=== Extracted records ===
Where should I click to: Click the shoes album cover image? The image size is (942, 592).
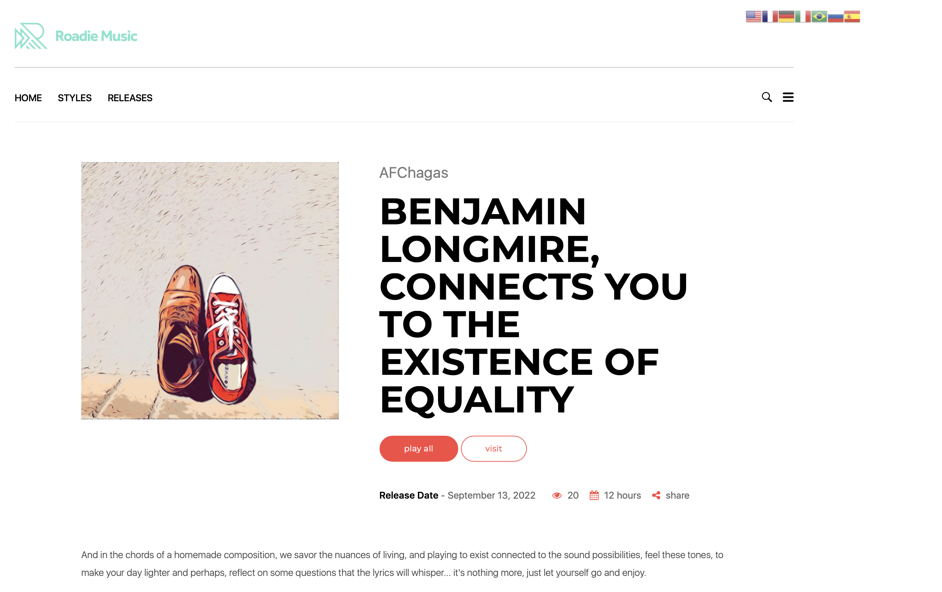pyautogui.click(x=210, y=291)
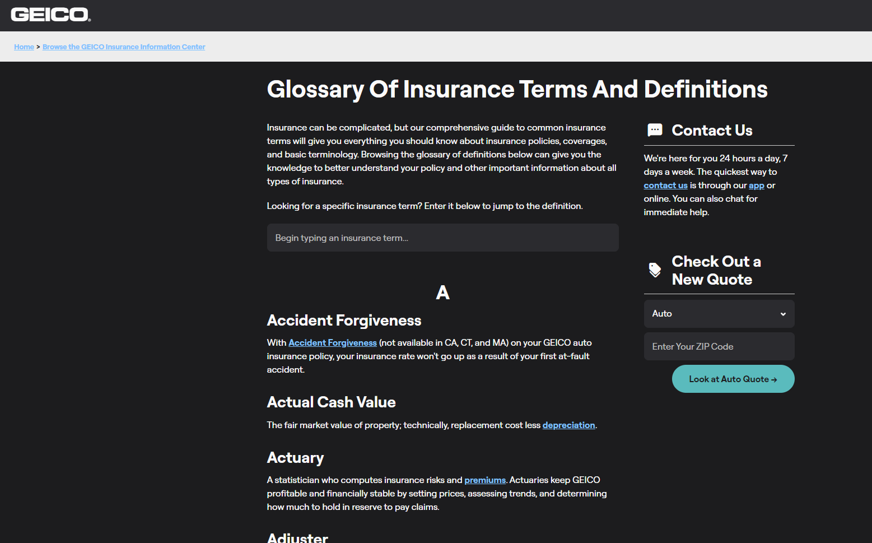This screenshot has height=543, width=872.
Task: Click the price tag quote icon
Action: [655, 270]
===
## Required action
Copy all the material word for word, minus its pictures.

## Reply
Where should I click to: Click the shoes album cover image? The image size is (942, 592).
pyautogui.click(x=210, y=291)
This screenshot has height=543, width=872.
Task: Click the price tag quote icon
Action: [655, 270]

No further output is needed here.